2. Bill of Exchange:
A written order by one party (drawer) directing another party (drawee) to pay a specified sum to a third party (payee) on demand or at a fixed future date.
Key Elements:
- Unconditional order.
- Involves three parties: Drawer, Drawee, and Payee.
- Accepted by the drawee.
Example:
"Pay to Mr. X or order Rs. 15,000 after 60 days from today."
3. Cheque:
A type of bill of exchange drawn on a bank, payable on demand.
Key Elements:
- Always drawn on a bank.
- Payable on demand.
- Includes features like crossing (restricts its negotiability).
Types of Cheques:
Bearer Cheque: Payable to the person holding the cheque.
Order Cheque: Payable to a specified person or order.
Crossed Cheque: Requires payment to be credited directly into a bank account.
Other Negotiable Instruments
1. Demand Drafts: Prepaid negotiable instruments issued by banks.
2. Treasury Bills: Short-term instruments issued by the government.
3. Commercial Papers: Used by corporations to raise funds.
Legal Provisions
The Negotiable Instruments Act, 1881, governs their functioning, providing a framework for rights, duties, and remedies related to negotiable instruments.
Key Sections:
Section 13: Defines negotiable instruments.
Section 31: Liability of the drawee (banker) in case of dishonor.
Section 138: Deals with the penalty for cheque dishonor due to insufficient funds.
Advantages of Negotiable Instruments in Banking
1. Ease of Transfer: Facilitates quick and simple transfer of money.
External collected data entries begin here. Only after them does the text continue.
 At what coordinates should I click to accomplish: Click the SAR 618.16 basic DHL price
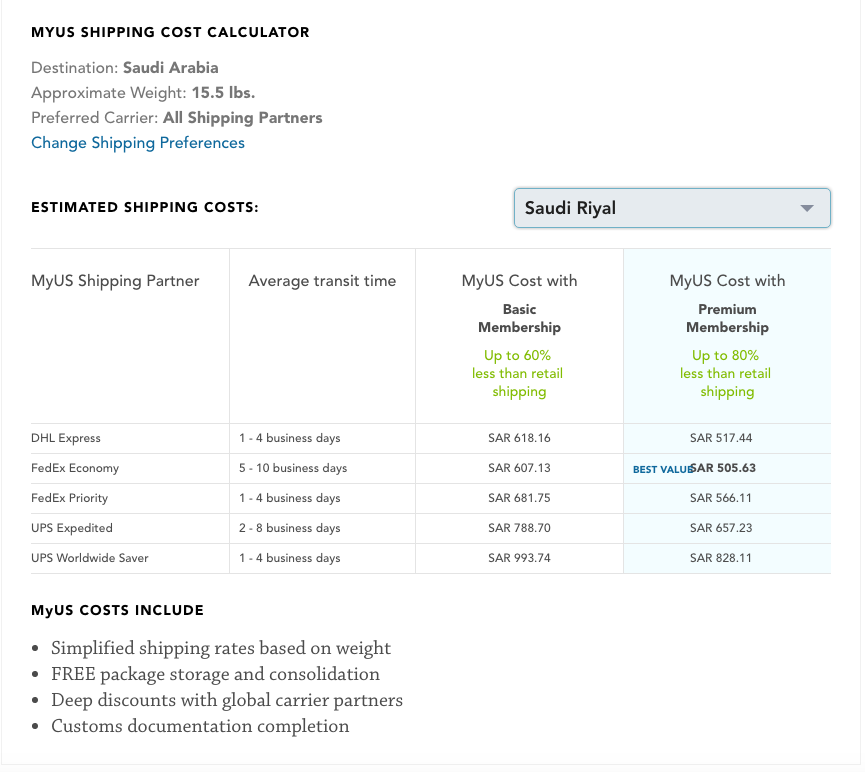click(519, 438)
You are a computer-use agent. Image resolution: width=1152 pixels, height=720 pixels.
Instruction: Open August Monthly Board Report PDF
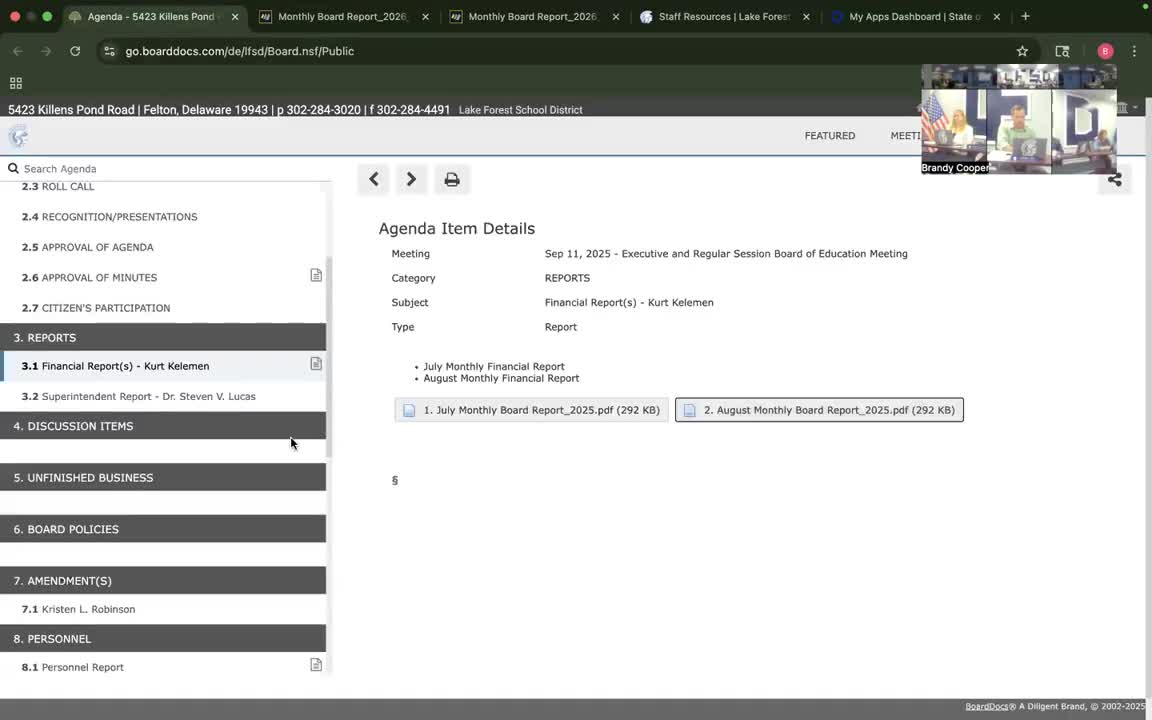pos(819,410)
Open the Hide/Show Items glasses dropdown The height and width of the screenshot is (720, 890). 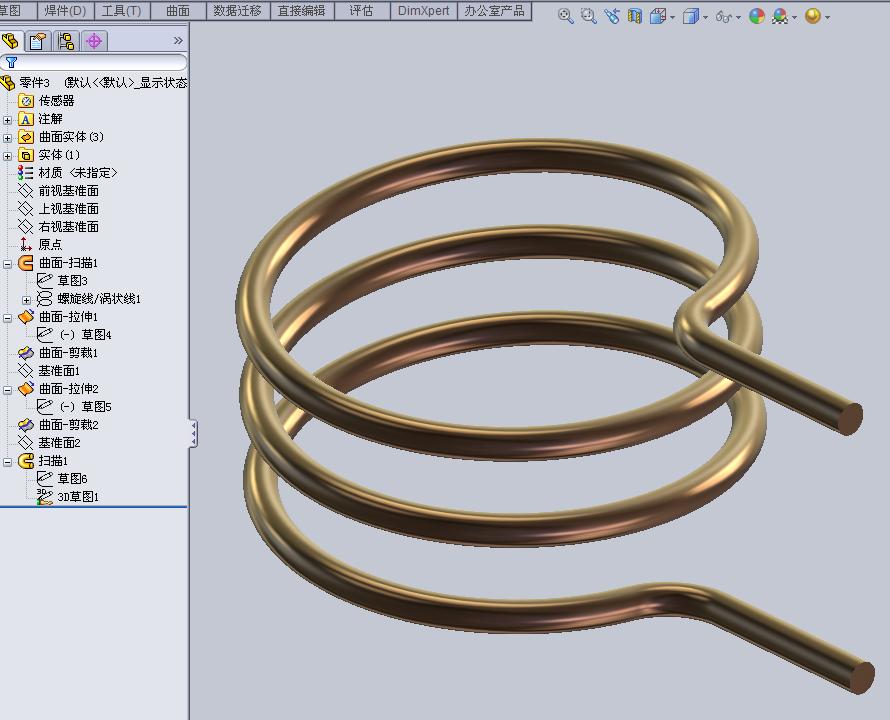726,16
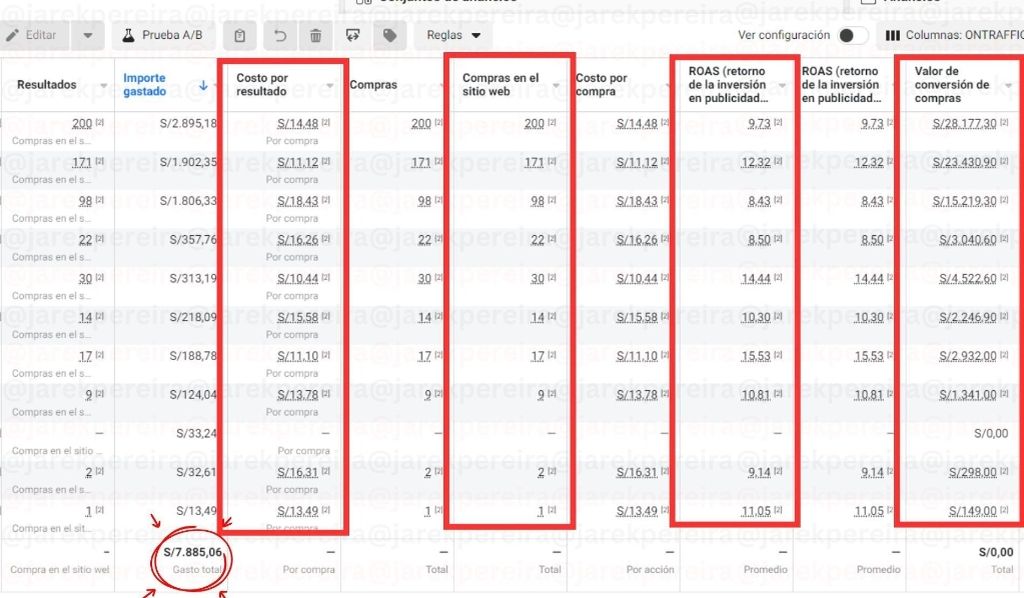Click the share/export arrow icon

352,36
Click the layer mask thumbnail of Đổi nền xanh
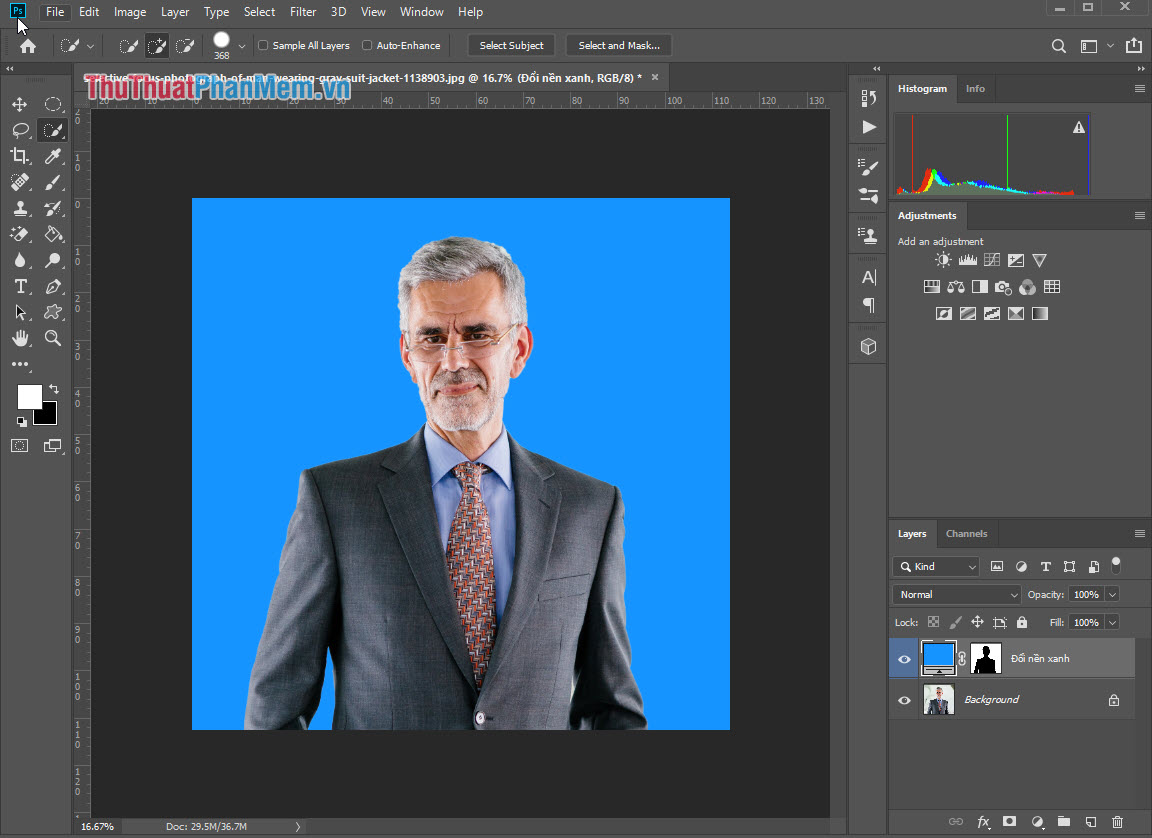The width and height of the screenshot is (1152, 838). (985, 658)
2. Security: Serves as a safe mode of payment, reducing the risk of theft.
3. Legal Protection: Provides remedies in case of dishonor.
4. Certainty: Guarantees a definite amount and date of payment.
5. Trust: Enhances trust among parties in financial transactions.
Dishonor of Negotiable Instruments
Dishonor occurs when the drawee refuses to accept or pay the instrument.
Reasons for Dishonor: Insufficient funds, signature mismatch, or post-dated cheques presented early.
Legal Action: Under Section 138 of the Negotiable Instruments Act, dishonor of a cheque can lead to criminal proceedings.
Conclusion:
Negotiable instruments are integral to banking and commerce. They streamline financial transactions, ensuring security, flexibility, and legal enforceability. With evolving technologies, electronic forms like e-cheques are also gaining prominence.